Working data

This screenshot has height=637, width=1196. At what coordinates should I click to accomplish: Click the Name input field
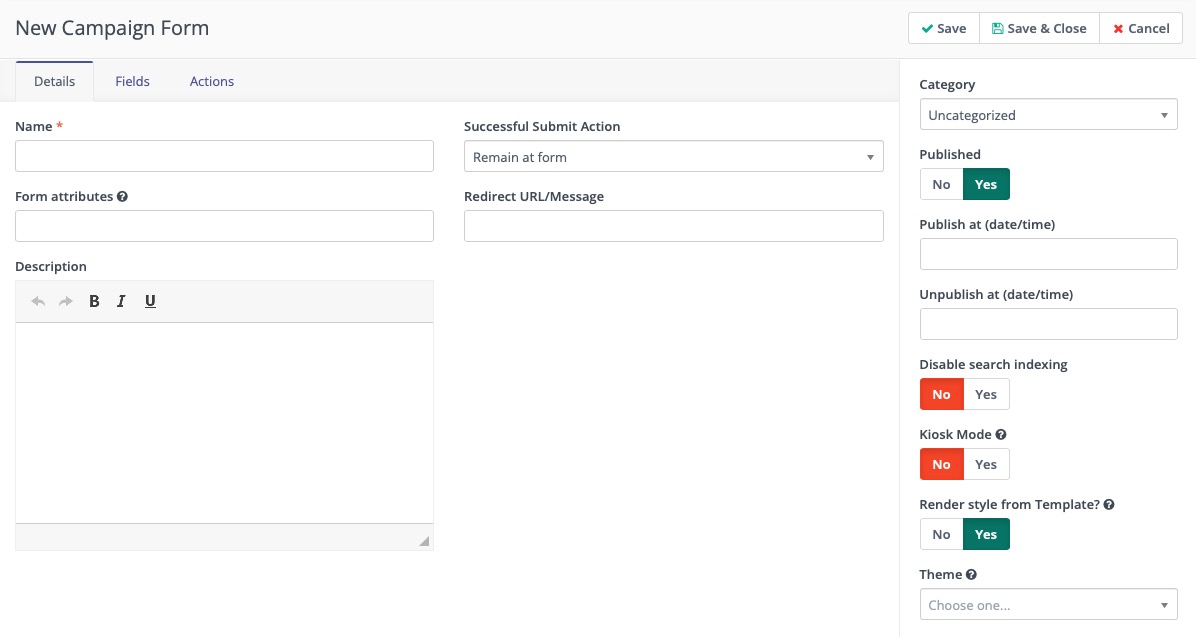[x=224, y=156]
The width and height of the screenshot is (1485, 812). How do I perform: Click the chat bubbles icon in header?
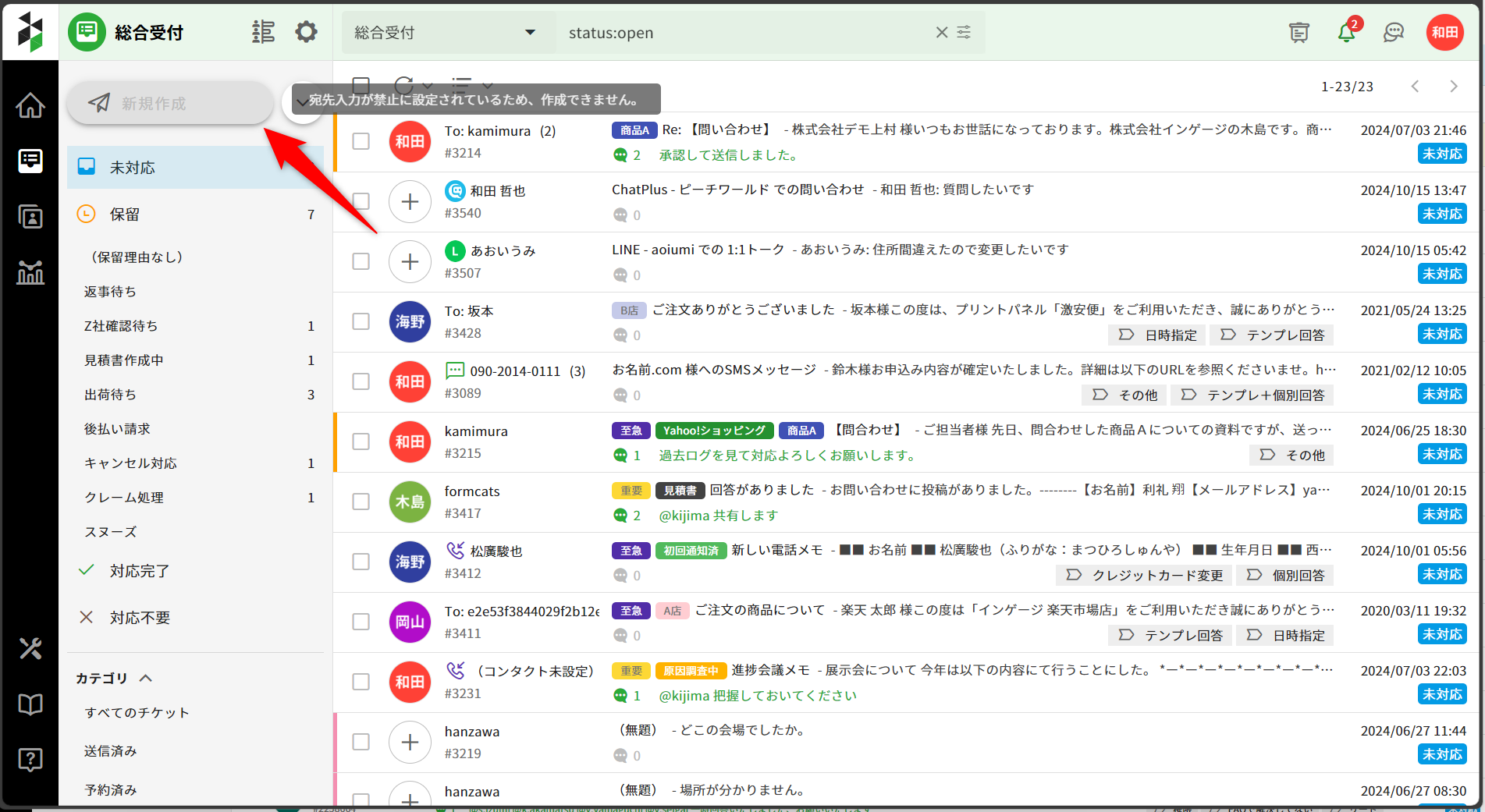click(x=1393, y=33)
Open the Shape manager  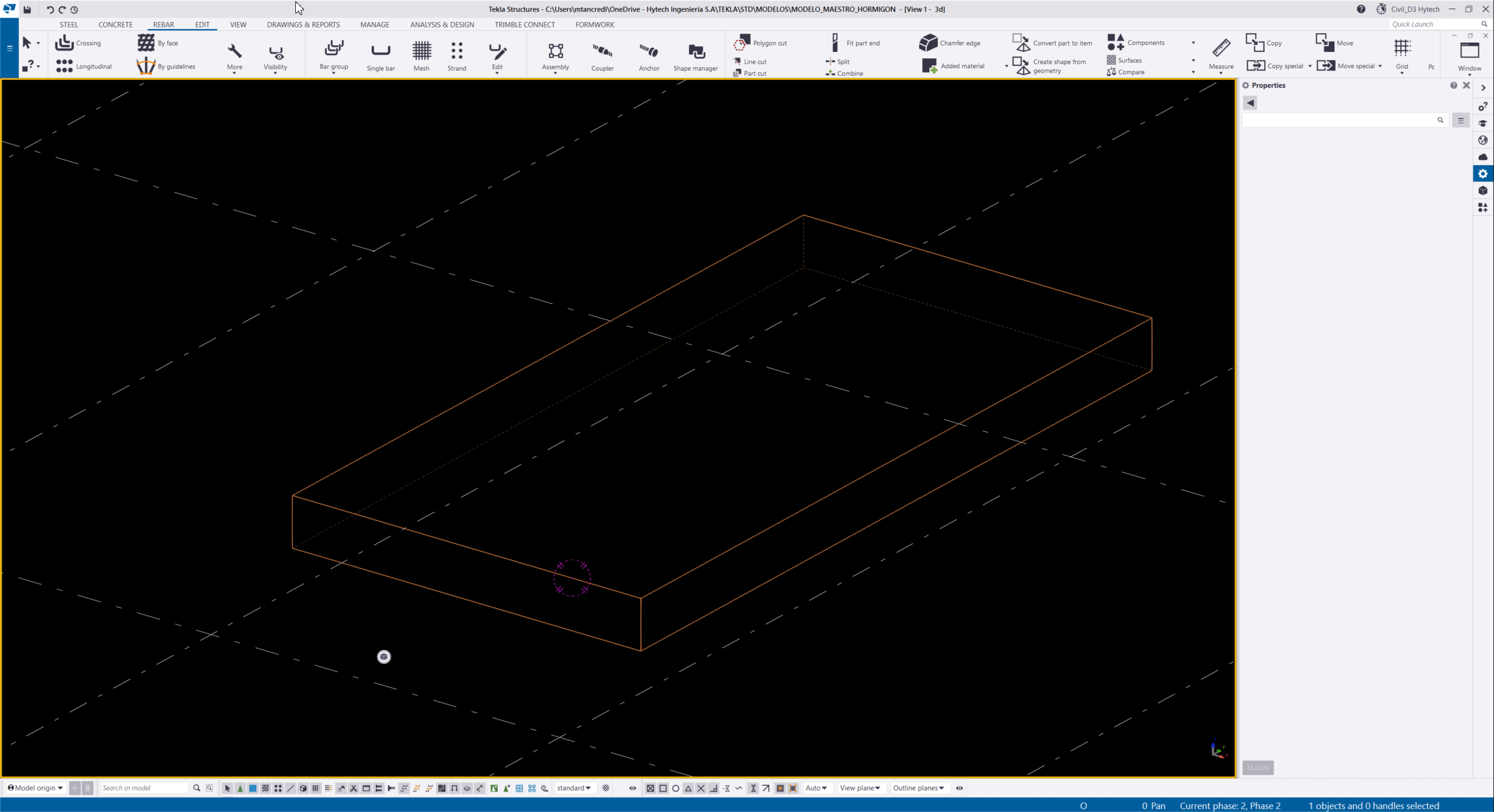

---

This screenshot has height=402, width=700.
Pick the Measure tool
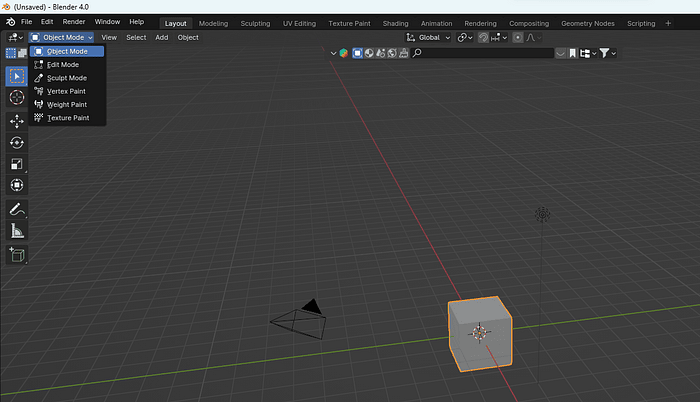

Exercise goal
In the listing, begin at the line that has "This screenshot has height=637, width=1196." and stop after the line that has "Open the Shape manager". Write those lines again with "screenshot" swapped for "screen image", change nothing else, and leave the pictures out.

Task result
This screen image has height=637, width=1196. At what coordinates should I click to accomplish: Click the Name input field
[x=224, y=156]
The width and height of the screen image is (1485, 812). How do I perform: Click the chat bubbles icon in header?
click(x=1393, y=33)
Open the Shape manager  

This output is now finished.